Junge Kunden distanzieren sich zunehmend von Banken, zeigt eine Studie. Sie fühlen sich missverstanden und gegängelt. Besser ist es, die junge Zielgruppe mit digitalen Angeboten an sich zu binden. Welche Strategien für Berater wirklich wirken.

Zwischen Banken und ihren jungen
Kunden knirscht es gewaltig. Gerade die so wichtige Zielgruppe der 16- bis
24-Jährigen stellt den Geldinstituten ein miserables Zeugnis aus: Mehr als 40
Prozent der jungen Menschen ist mit dem Service ihrer Hausbank unzufrieden,
zeigt eine Befragung im Auftrag der Unternehmensberatung Eurogroup Consulting (EGC) unter 1.000 jungen Bankkunden. Darin gab jeder Zweite zu Protokoll, ein
neutrales, distanziertes oder misstrauisches Verhältnis zu seiner Bank zu
haben. „Insgesamt ist die Unzufriedenheit der jungen Kunden hoch“, sagt Michael
Matt, Partner bei EGC. Steuern die Banken nicht gegen, gefährden sie ihre
Zukunft, ist der Berater überzeugt.

Das haben mittlerweile auch viele
Institute erkannt. Mit intelligenten Sprachassistenten und digitalen
Anlageberatern, sogenannten Robo Advisors, versuchen sie die jugendliche
Zielgruppe für sich zu begeistern.
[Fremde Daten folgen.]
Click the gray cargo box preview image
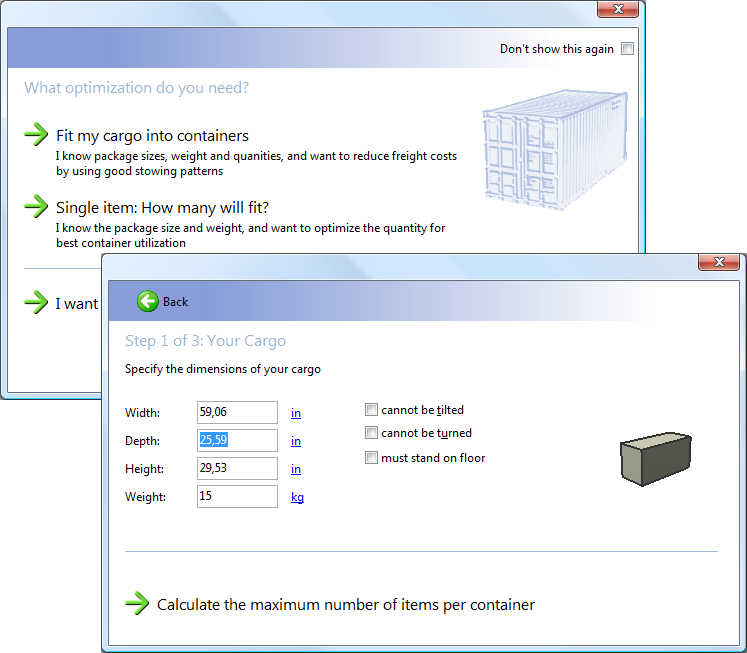Image resolution: width=747 pixels, height=653 pixels. (655, 459)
Doch der Erfolg hält sich in Grenzen. Auch
die EGC-Befragung zeigt: Viele junge Menschen fragen diese Angebote nicht nach.
Rund 70 Prozent gaben zu Protokoll, die Sprachassistenten Alexa oder Siri nicht
für Überweisungen nutzen zu wollen. Grund: Die Mehrheit der Teilnehmer bringt auch
den Robo Advisors zu wenig Vertrauen entgegen, um sie bei Anlagefragen zu
konsultieren.

Mit digitalen Spielereien allein lässt
sich das Vertrauen der jungen Zielgruppe also nicht gewinnen. Dennoch ist der digitale
Ansatz im Kern nicht schlecht, weiß James Cross, Analyst beim US-Fondsanbieter
Franklin Templeton. „Es ist entscheidend, die Erwartungen des Kunden von morgen
zu verstehen“, sagt er. Im Prinzip würden sich die Millennials nur in einer
Sache von ihren Eltern unterscheiden: Sie sind mit dem Internet aufgewachsen.
„Die Gegenwärtigkeit und Geschwindigkeit mobiler Kommunikationsmittel verändert
die Art, wie Millennials mit Marken interagieren. Sie sind die erste
Generation, die nicht auf traditionellem Wege angesprochen werden kann“, sagt
Cross. Wenn Banken und Berater die junge Zielgruppe an sich binden möchten,
dann müssen sie ihnen also in die digitale Welt folgen – insofern ist das
wachsende internetbasierten Angeboten der richtigen Weg.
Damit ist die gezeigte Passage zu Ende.